Соответственно этой уже обозначившейся тенденции к переменам в области экономики, и даже еще более отчетливо, проступают новые тенденции и в сферах социальной и политической. Греческое общество на исходе IX в. до н.э. как оно рисуется нам на основании данных Гомера, — это рождающееся классовое общество, с рельефно выступающей множественной градацией в среде некогда равных общинников-сельчан.
Наверху социальной пирамиды — родовая аристократия, комплектующаяся из «богом рожденных» (διογενέες) и «богом вскормленных» (διοτρεφέες), как их определяет эпический поэт, царей-басилевсов и их сородичей, чье реальное господство опирается на традиционное верховенство знатных семей в общинах, на ведущую их роль в делах войны и на предоставленные им от общин и закрепленные в наследственное владение лучшие и большие наделы земли — теменосы (об этих привилегиях царей см.: Il., XII, 310 слл; обстоятельное описание царского надела —ibid., XVIII, 550 слл.). Ниже —масса простого народа, главным образом земледельцев, чье положение свободных общинников — крестьян и воинов — непосредственно зависит от сохранения полученных ими от общины земельных участков —клеров. Еще ниже —утратившие эти однажды данные им наделы «бесклерные мужи» (ανδρες άκληροι), бедняки, которых нужда заставляет идти к богатому и знатному соседу в поденщики, превращая, таким образом, в презренных и забитых батраков-фетов. И, наконец, на самом социальном дне —рабы, добытые войною или пиратством, используемые достаточно уже широко и в сельском хозяйстве (в садоводстве и скотоводстве), и в домашних работах, и для личных услуг. Их сравнительно патриархальное положение с точки зрения бытовой не исключает, однако, вполне определенного состояния рабства в принципиальном плане, поскольку господину, владеющему раЬами, возможно и распоряжаться ими, и творить над ними суд и расправу по собственному произволу (ср. расправу Одиссея над своими неверными рабами, Od. XXII, 390 слл.).

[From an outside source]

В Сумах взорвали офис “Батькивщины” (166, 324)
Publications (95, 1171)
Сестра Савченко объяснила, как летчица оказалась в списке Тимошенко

Множественность и пестрота социальных градаций в гомеровском обществе не должны, однако, затемнять главных, отчетливо различаемых и не раз подчеркиваемых в эпосе классовых отличий. Это, во-первых, в среде свободных людей — противоположение аристократии и простого народа, демоса (см. в особенности в «Илиаде», в сцене испытания войска, II, 188 и 198: царь, знаменитый муж, и человек из народа, βασιλεύς καί έξοχος άνήρ, и δήμου άνηρ), противоположение, которое оттеняется характерной, весьма разработанной социально-этиче-ской терминологией, выдающей аристократическую ориентацию эпического поэта. Знатные для него —мужи хорошие (άγαύοί), лучшие (άριστηες), доблестные (έσΰλοί), герои (ήρωες) par excellence, тогда как простолюдины — мужи плохие (κακοί), худые (χέρηες) и т.п.[130] Во-вторых, не менее отчетливое и по крайней мере столь же важное противоположение свободных и рабов (ср. метафорическое противопоставление в Il., VI, 455 и 463: день свободы и день рабства, έλεύΰερον ήμαρ и δούλιον ήμαρ).[131] Эти две оппозиции не то что намечают, а отчетливо уже обозначают заглавные социальные водоразделы античного рабовладельческого общества.